_WHAT THE TASK REQUIRES:_ Print each of the items below again, word for word and in the same order.

(Stored data entries)
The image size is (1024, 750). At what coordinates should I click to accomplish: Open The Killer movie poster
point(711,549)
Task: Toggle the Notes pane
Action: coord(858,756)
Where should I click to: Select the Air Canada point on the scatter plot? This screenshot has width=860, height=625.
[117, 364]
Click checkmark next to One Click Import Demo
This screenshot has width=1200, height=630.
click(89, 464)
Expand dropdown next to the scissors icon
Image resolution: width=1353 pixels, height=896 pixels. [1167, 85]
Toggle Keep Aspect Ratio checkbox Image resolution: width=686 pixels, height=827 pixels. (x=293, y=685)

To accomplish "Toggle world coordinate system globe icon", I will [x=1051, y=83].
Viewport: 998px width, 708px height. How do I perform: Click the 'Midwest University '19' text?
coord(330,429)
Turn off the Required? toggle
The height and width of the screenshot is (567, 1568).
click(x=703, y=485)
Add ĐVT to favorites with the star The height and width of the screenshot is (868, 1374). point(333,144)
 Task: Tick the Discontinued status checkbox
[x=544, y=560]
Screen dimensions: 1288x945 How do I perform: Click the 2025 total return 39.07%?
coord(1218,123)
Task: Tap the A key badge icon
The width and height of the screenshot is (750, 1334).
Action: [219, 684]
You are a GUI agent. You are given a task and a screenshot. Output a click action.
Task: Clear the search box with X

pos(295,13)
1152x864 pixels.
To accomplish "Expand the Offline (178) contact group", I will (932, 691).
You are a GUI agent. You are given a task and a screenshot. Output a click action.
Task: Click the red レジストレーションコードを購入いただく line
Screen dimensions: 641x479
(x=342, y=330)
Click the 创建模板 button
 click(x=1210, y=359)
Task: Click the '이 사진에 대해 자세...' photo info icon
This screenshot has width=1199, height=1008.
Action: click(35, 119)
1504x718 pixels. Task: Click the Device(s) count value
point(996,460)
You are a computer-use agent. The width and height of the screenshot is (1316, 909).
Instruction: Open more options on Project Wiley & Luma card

_ANSWER TO THIS TASK:_
The image size is (1024, 750). At what coordinates should I click to accomplish: Open The Killer movie poster
point(711,549)
Task: Toggle the Notes pane
Action: coord(858,756)
Where should I click to: Select the Air Canada point on the scatter plot? This screenshot has width=860, height=625.
[117, 364]
Click checkmark next to One Click Import Demo
This screenshot has width=1200, height=630.
click(89, 464)
Expand dropdown next to the scissors icon
Image resolution: width=1353 pixels, height=896 pixels. [1167, 85]
Toggle Keep Aspect Ratio checkbox Image resolution: width=686 pixels, height=827 pixels. (x=293, y=685)

To accomplish "Toggle world coordinate system globe icon", I will [x=1051, y=83].
Viewport: 998px width, 708px height. How do I perform: Click the 'Midwest University '19' text?
coord(330,429)
Turn off the Required? toggle
The height and width of the screenshot is (567, 1568).
click(x=703, y=485)
Add ĐVT to favorites with the star The height and width of the screenshot is (868, 1374). point(333,144)
 Task: Tick the Discontinued status checkbox
[x=544, y=560]
Screen dimensions: 1288x945 How do I perform: Click the 2025 total return 39.07%?
coord(1218,123)
Task: Tap the A key badge icon
The width and height of the screenshot is (750, 1334).
Action: [219, 684]
You are a GUI agent. You are given a task and a screenshot. Output a click action.
Task: Clear the search box with X

pos(295,13)
1152x864 pixels.
To accomplish "Expand the Offline (178) contact group", I will (932, 691).
You are a GUI agent. You are given a task and a screenshot. Output a click action.
Task: Click the red レジストレーションコードを購入いただく line
Screen dimensions: 641x479
(x=342, y=330)
Click the 创建模板 button
 click(x=1210, y=359)
Task: Click the '이 사진에 대해 자세...' photo info icon
This screenshot has width=1199, height=1008.
Action: click(35, 119)
1504x718 pixels. Task: Click the Device(s) count value
point(996,460)
You are a computer-use agent. The width and height of the screenshot is (1316, 909).
Instruction: Open more options on Project Wiley & Luma card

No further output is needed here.